De sunga amarela e botas, a dupla entra no recinto ao som de alguns gritinhos e uma dance music genérica. Passam pelas mesas agarrando uma, levantando outra, tendo suas bundas apertadas, tirando fotos. A música parece durar eternamente e de vez em quando eles não sabem mais o que fazer e ficam mexendo nas laterais da sunga olhando para o infinito. Algumas poucas não parecem se importar muito com os petiscos e uma delas até sai no meio da apresentação para fazer uma maquiagem na entrada.

A música chega ao fim e Olga pega o microfone para falar de alguns dos brinquedinhos antes de começar o bingo erótico propriamente dito. Um tesômetro e um pênis de borracha são levados de mesa em mesa pelos petiscos e novos gritinhos e risadas são ouvidos pelo salão. É o coquetel já fazendo efeito. “Vamos começar, gente?”, diz a organizadora quando o relógio marca redondas 16h.
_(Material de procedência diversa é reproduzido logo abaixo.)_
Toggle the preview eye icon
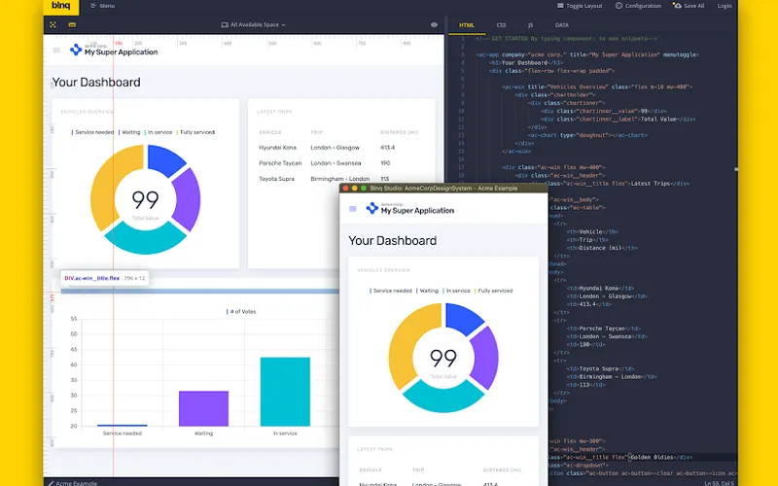The image size is (778, 486). [x=434, y=24]
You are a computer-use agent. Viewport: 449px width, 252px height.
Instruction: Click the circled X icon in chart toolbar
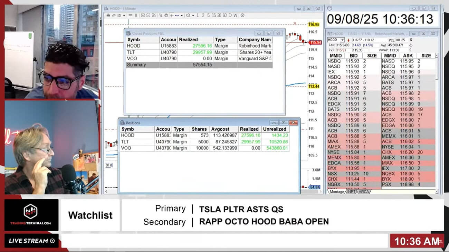coord(242,15)
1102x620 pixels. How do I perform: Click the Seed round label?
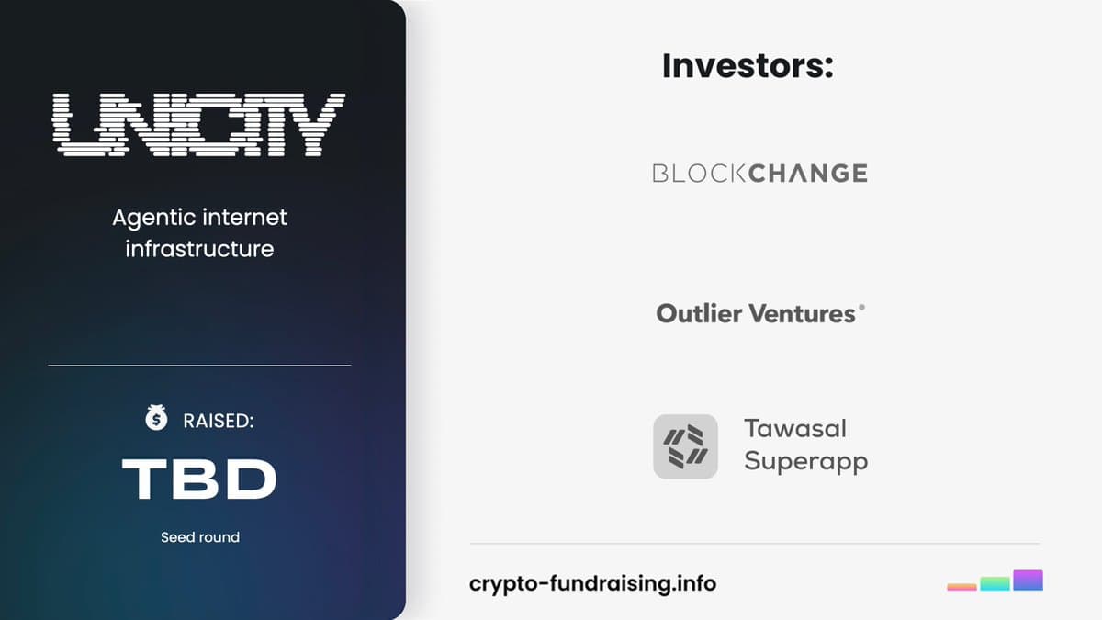tap(199, 537)
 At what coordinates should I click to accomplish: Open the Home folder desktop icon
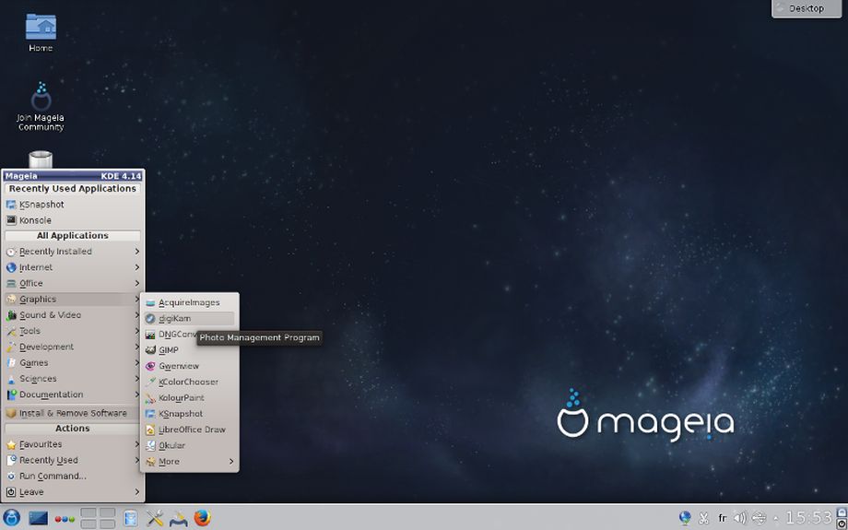coord(41,30)

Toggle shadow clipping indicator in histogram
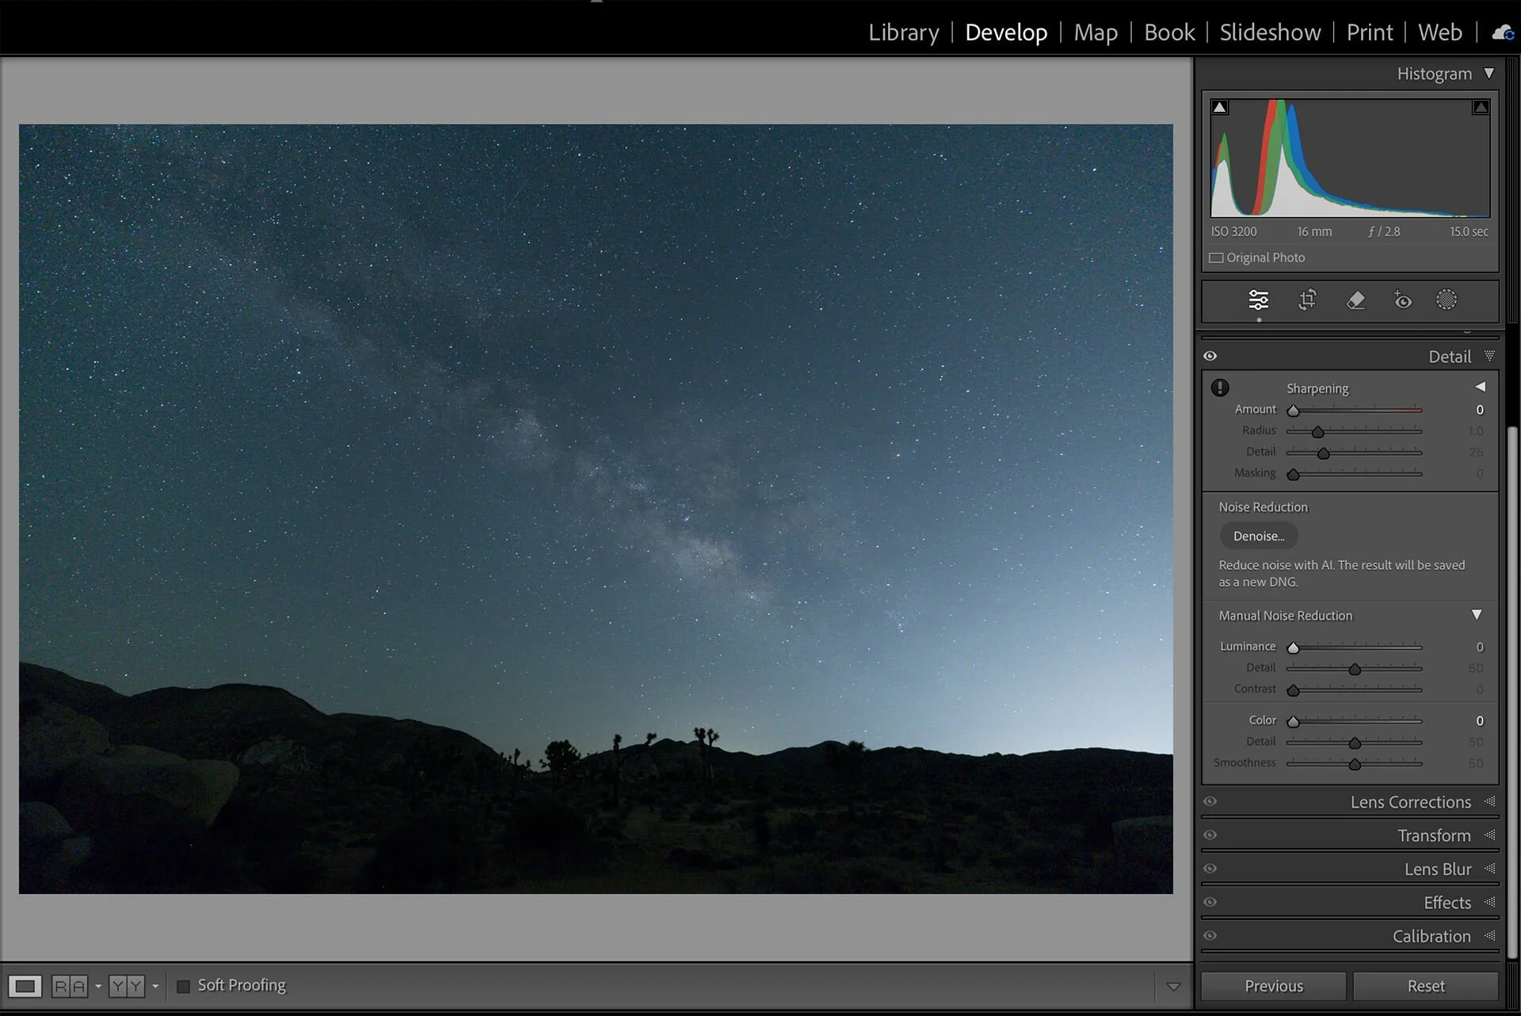[x=1220, y=108]
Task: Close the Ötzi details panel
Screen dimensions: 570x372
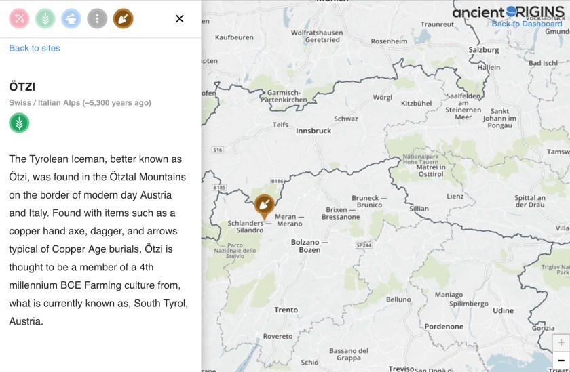Action: point(180,19)
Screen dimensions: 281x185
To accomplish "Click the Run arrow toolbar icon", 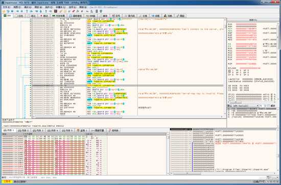I will click(x=17, y=11).
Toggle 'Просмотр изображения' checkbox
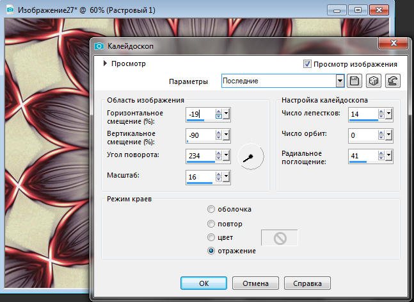Screen dimensions: 414x302 click(308, 64)
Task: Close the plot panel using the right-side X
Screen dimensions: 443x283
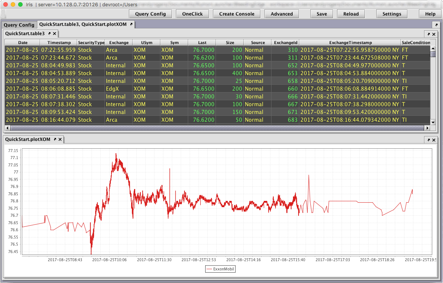Action: point(434,140)

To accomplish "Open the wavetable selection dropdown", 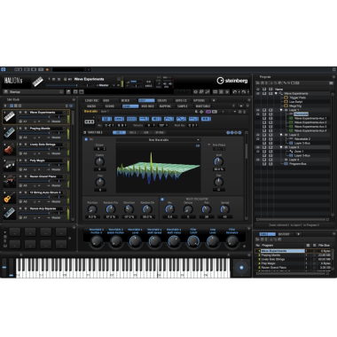I will (x=159, y=140).
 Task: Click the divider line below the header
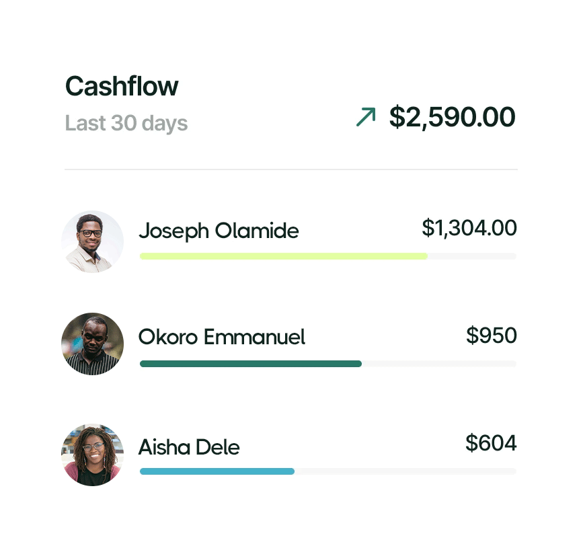[x=291, y=169]
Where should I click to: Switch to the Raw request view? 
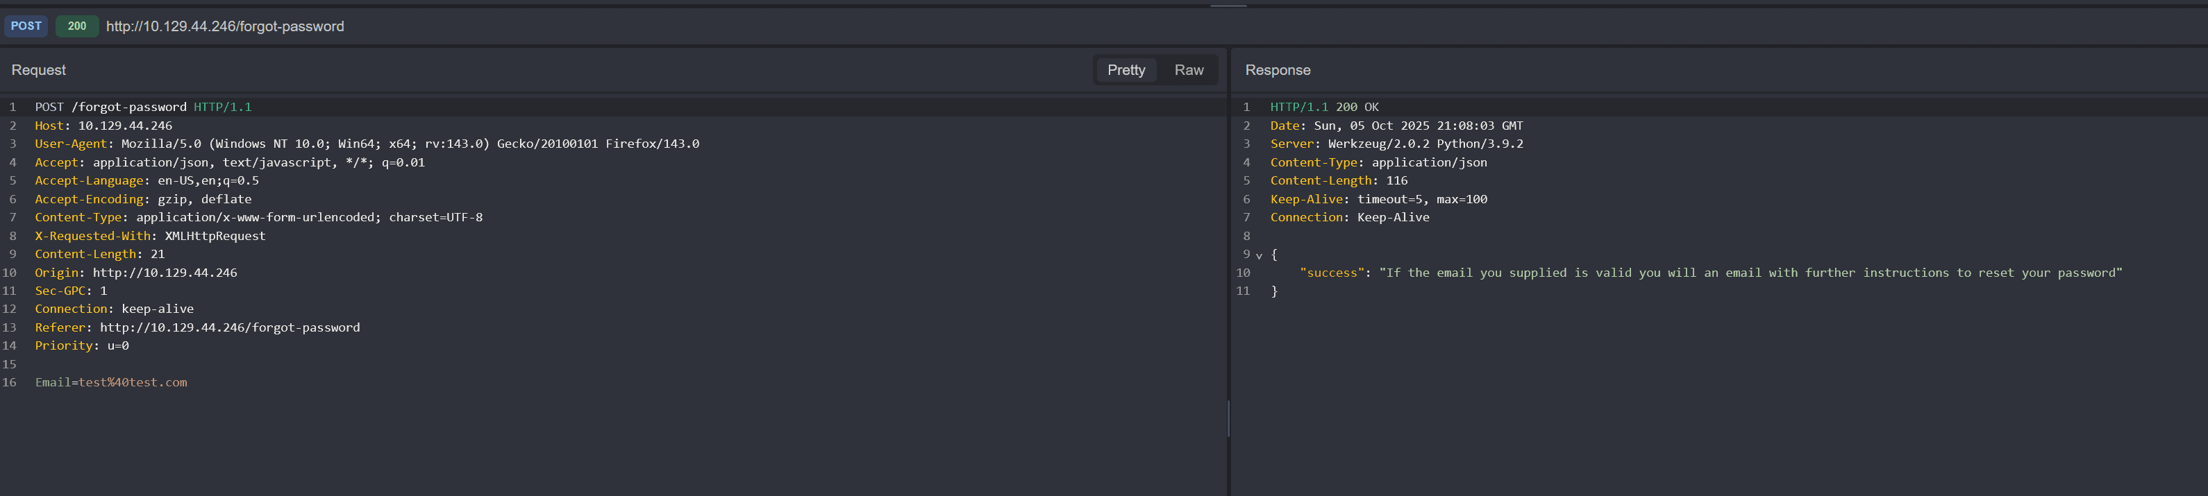[1188, 70]
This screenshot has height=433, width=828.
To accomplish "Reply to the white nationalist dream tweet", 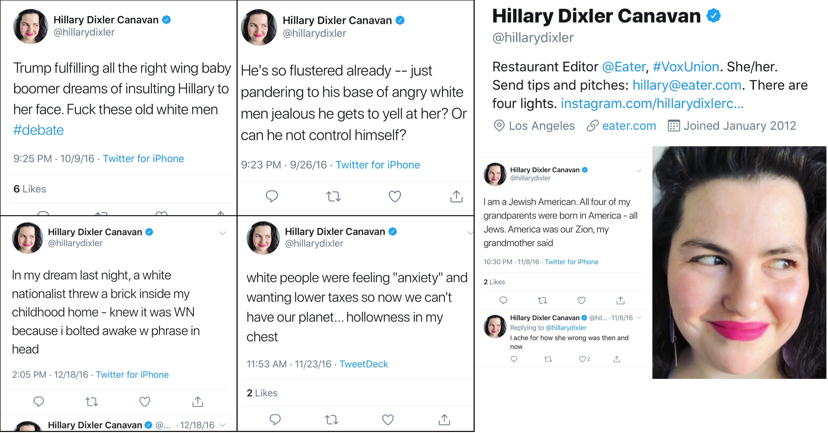I will coord(39,401).
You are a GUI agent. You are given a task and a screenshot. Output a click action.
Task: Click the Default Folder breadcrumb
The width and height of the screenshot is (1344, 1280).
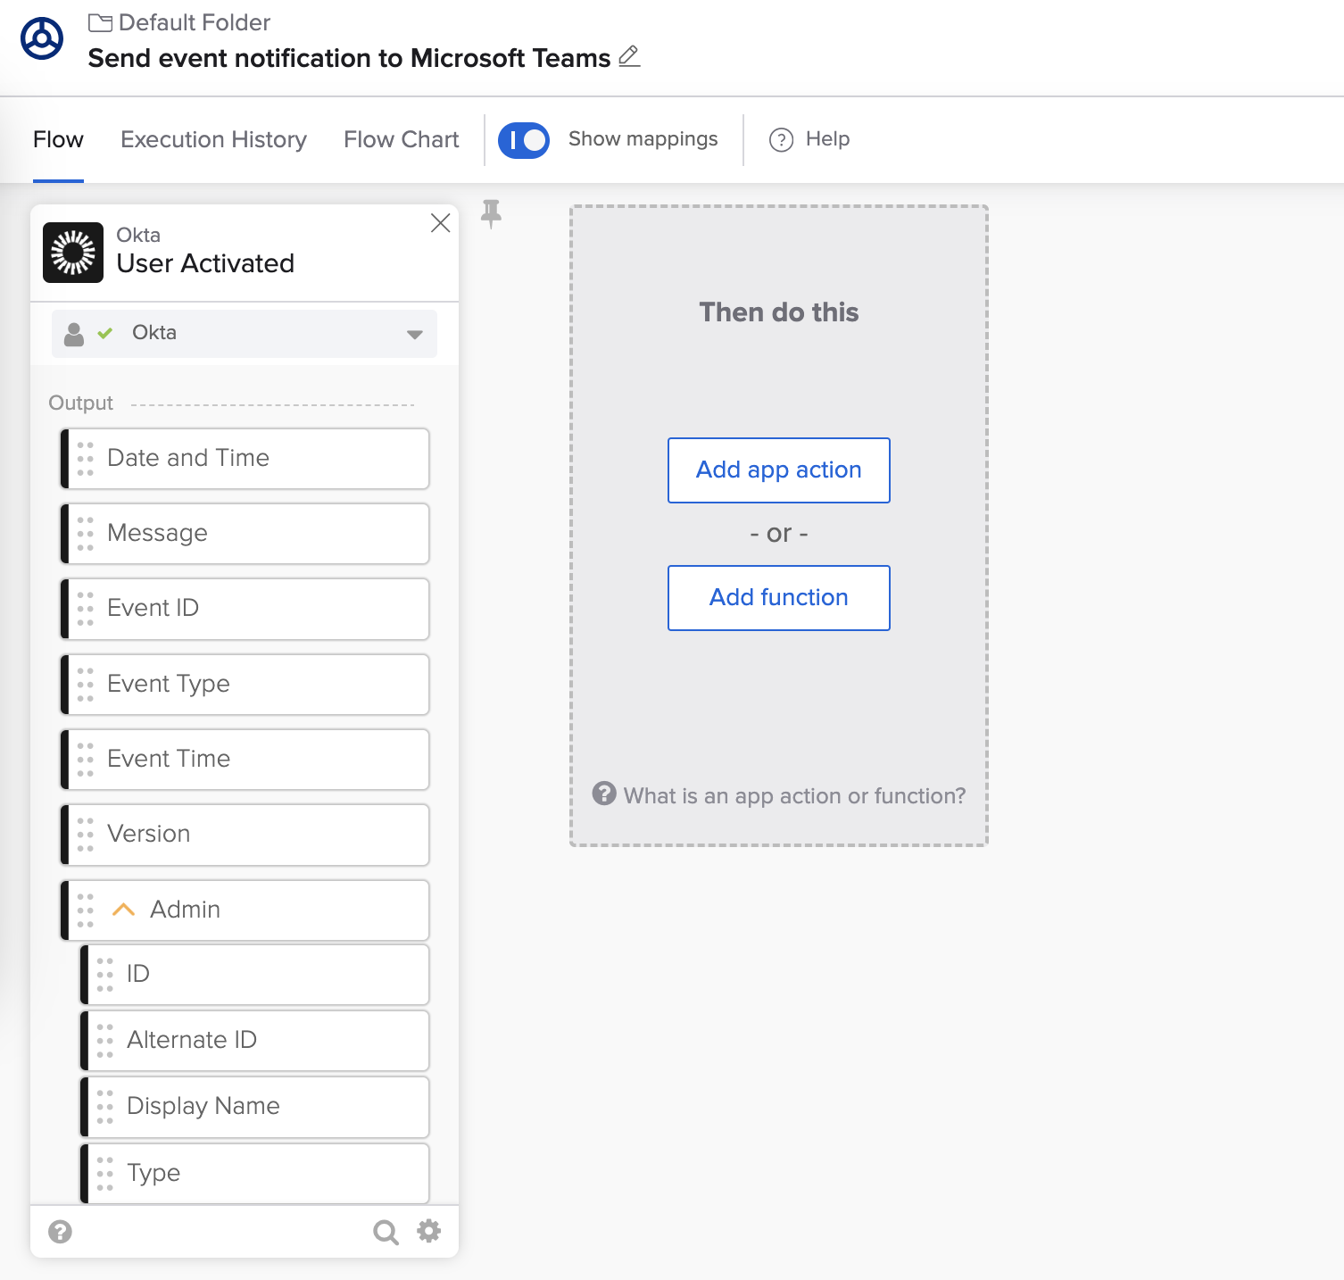(x=194, y=22)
Enquanto os primeiros números começam a sair, e os brindes para as vencedoras são kits com produtos do sex shop, o petisco Paolo combina um cinema para mais tarde. “Demorô! Já estou com a roupa aqui”, diz, ainda de sunga, ao celular. “Desde pequeno queria ter um corpo igual de gogo boys, porque eles têm o corpo mais evoluído. Aí ano passado vi na internet um rapaz e comecei a ver as fotos e ele dançava... ao mesmo tempo conheci uma pessoa que fazia o evento aqui em Santos e que me chamou. Sempre tive vontade de dançar pra todo mundo ver... ser olhado, né?”, confessa o jovem de 18 anos que trabalha como montador de móveis planejados. Paolo começou a “dançar” em novembro do ano passado e já é chamado para dois eventos por semana, tanto para mulheres quanto para o público GLS.

“A gente tem que se encaixar em todos os lugares, não pode ter preconceito nenhum. A diferença é que as mulheres ficam todas loucas e o homossexual fica mais na dele. Às vezes eles machucam um pouco porque sabem que você tem aquilo que eles têm. Então tentam pegar, mas a gente não deixa, porque quando pegam dá aquela dor. Já as mulheres são mais carinhosas com a gente porque vêm pra se divertir, pra brincar”, conclui enquanto arruma, nada discretamente, o pênis na sunga.

No salão principal, as mulheres já nem lembram mais dos petiscos. Só tem olhos e ouvidos para as cartelas do bingo e o chamamento dos números. “Essa é a única hora que vejo mulher calada”, diz uma. Até que na terceira cartela, quando o prêmio é um pênis de borracha de 20 cm, o silêncio é quebrado meio que sem querer. “Um 69 e eu levo a pintola!”, torce alguém no fundo. Todas riem e, como em um jogral, gritam “Uiiii!”. Mas o 69 não sai e sim um 47. A felizarda da vez é uma moça baixinha que se assusta um pouco ao colocar as mãos em seu prêmio cor da pele.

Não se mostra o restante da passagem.